Mr. Miller placed some reliance on the express power in item XII of the will to `advance principal in any emergent circumstances affecting' to Lady Inchyra. He contends that the existence of this discretion indicates that the provision in the second codicil is not intended as an augmentation of income. I do not myself think the existence of the power affords any significant guide to the character of the provision.
On this issue, then, it seems to me that the decision of the commissioners was correct, and I dismiss the appeal.''
The second issue involved in the case related to another matter.

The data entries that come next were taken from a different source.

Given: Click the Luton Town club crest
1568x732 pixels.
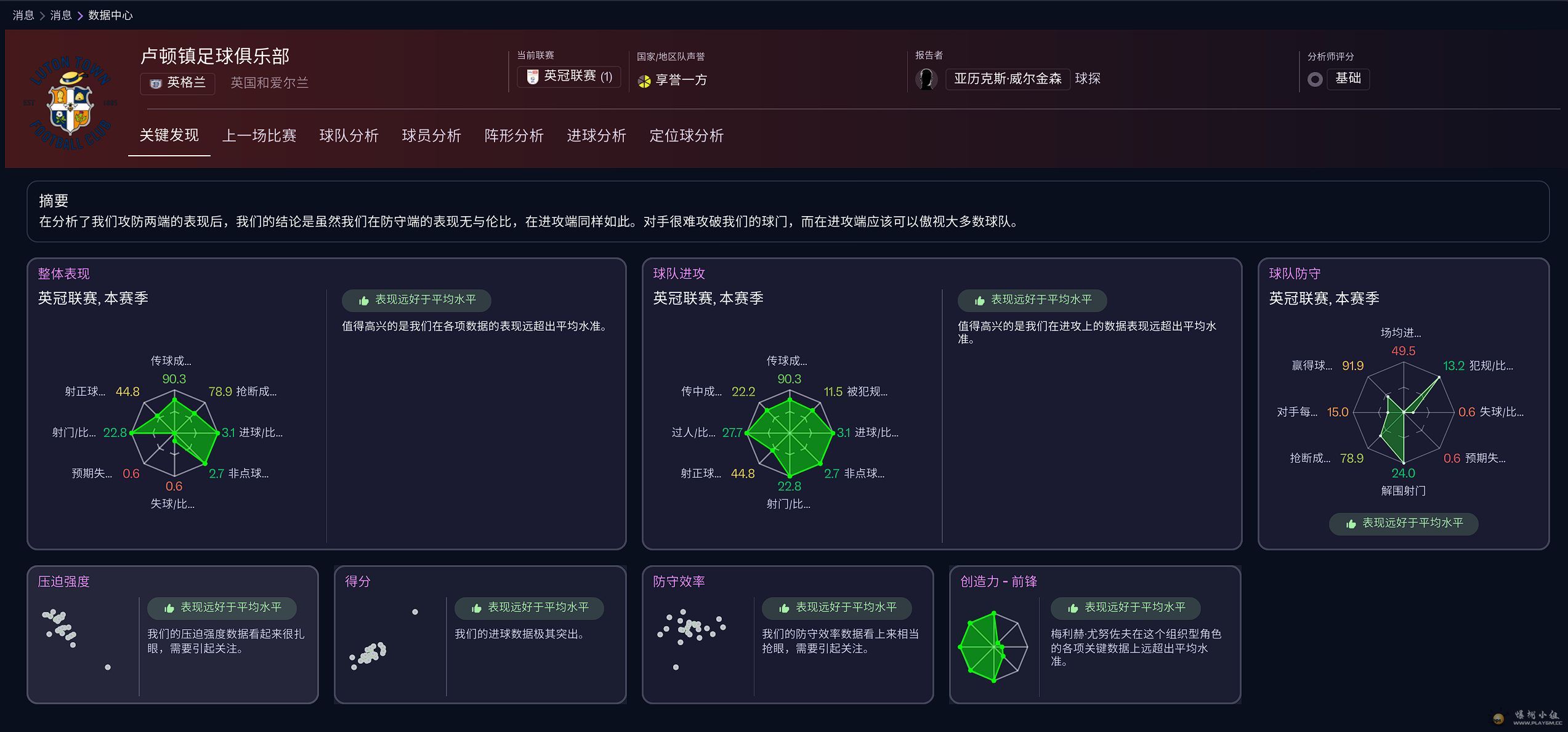Looking at the screenshot, I should coord(70,102).
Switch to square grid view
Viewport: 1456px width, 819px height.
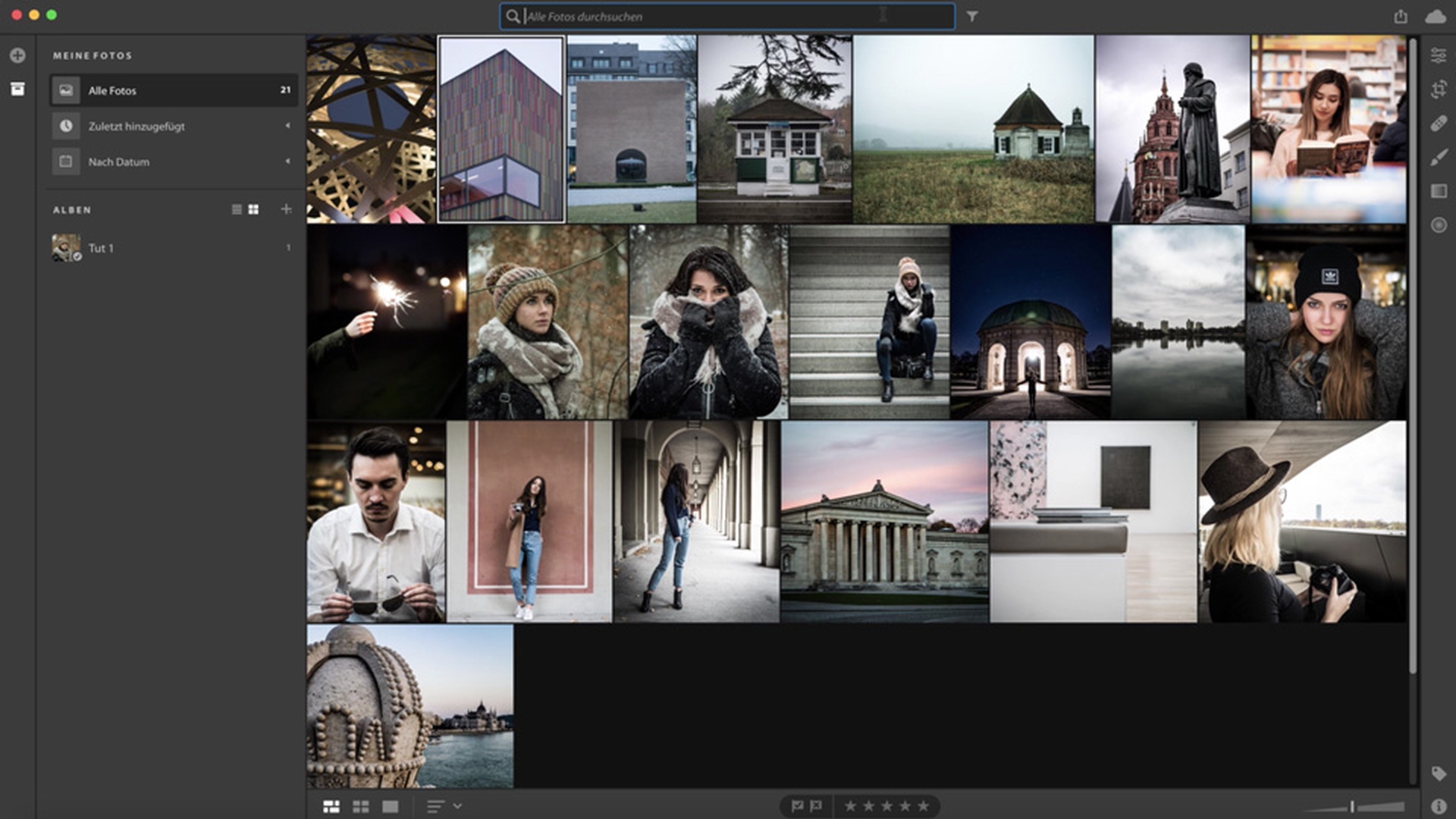tap(361, 807)

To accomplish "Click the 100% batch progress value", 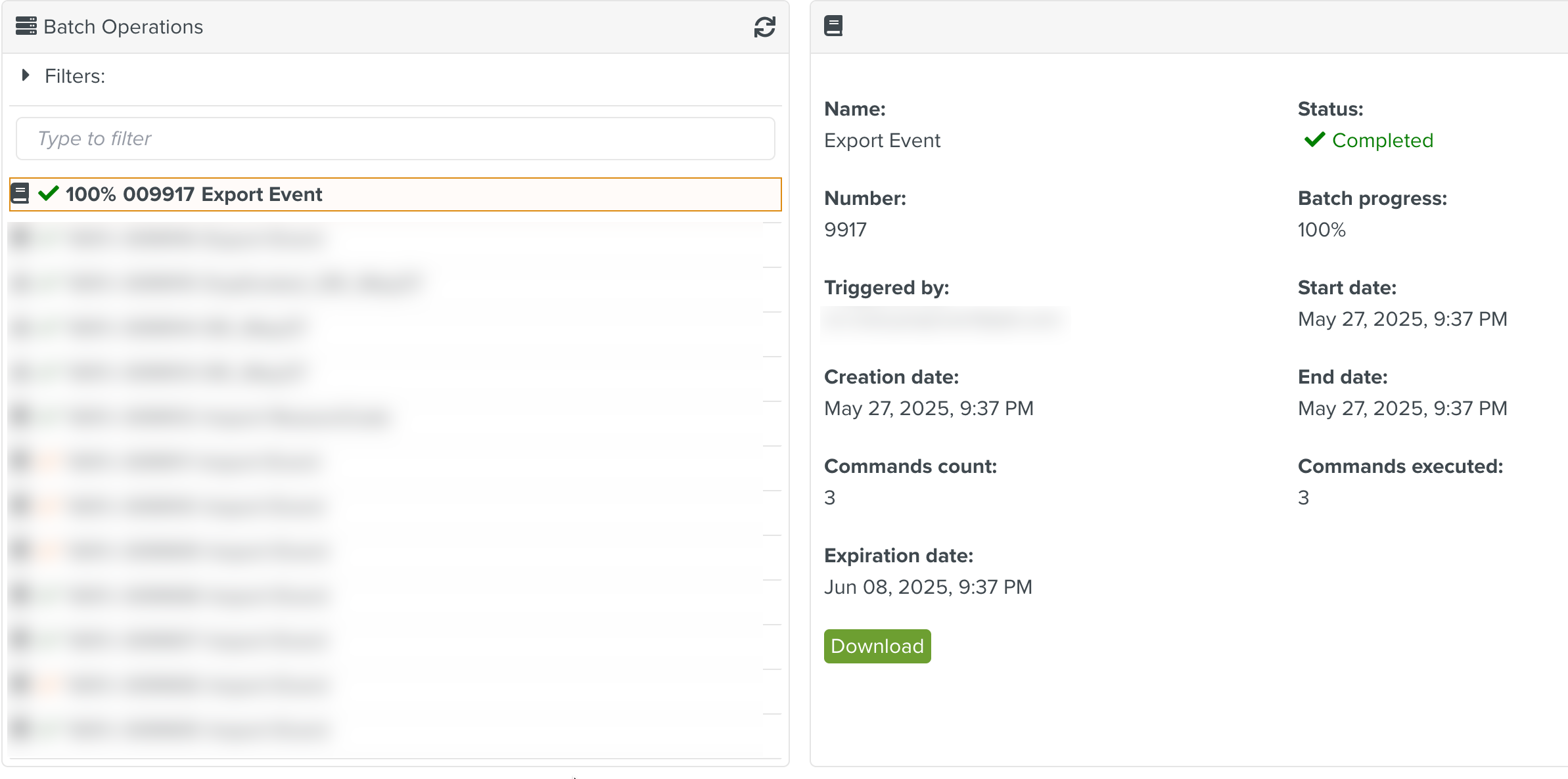I will coord(1322,230).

21. Considering the terms of cls.4, 9 and 10 of the will here under consideration in the light of the above decisions we find it impossible to hold otherwise than that the yearly payments of £600 ($1,200) received by the taxpayer thereunder were of an income nature and constituted assessable income even though they were payable out of the capital of the testator's residuary estate.
22. In respect of the original assessment for the year of income ended 30 June 1966 a further question arose, namely, whether the taxpayer had taken a valid objection thereto within the time limited by sec.185 of the Assessment Act. That assessment, which issued on 20 May 1968, had included as assessable income, inter alia, the sum of $2,400 being the total of the amounts received by taxpayer in respect of payments due to her out of the $18,000 fund. This sum included arrears for the previous year which were paid in the subject year. Had we decided that the payments under review were, in the hands of the taxpayer, capital, and not receipts of an income nature and so assessable to tax, this question would have been of considerable importance, but in view of our finding on this matter as expressed above it is unnecessary to be dealt with and we make no finding thereon.
23. We uphold the Commissioner's decisions on the objections and confirm the respective notices of amended assessment for the years ended 30 June 1966 and 1967 and the notice of assessment for the year ended 30 June 1968.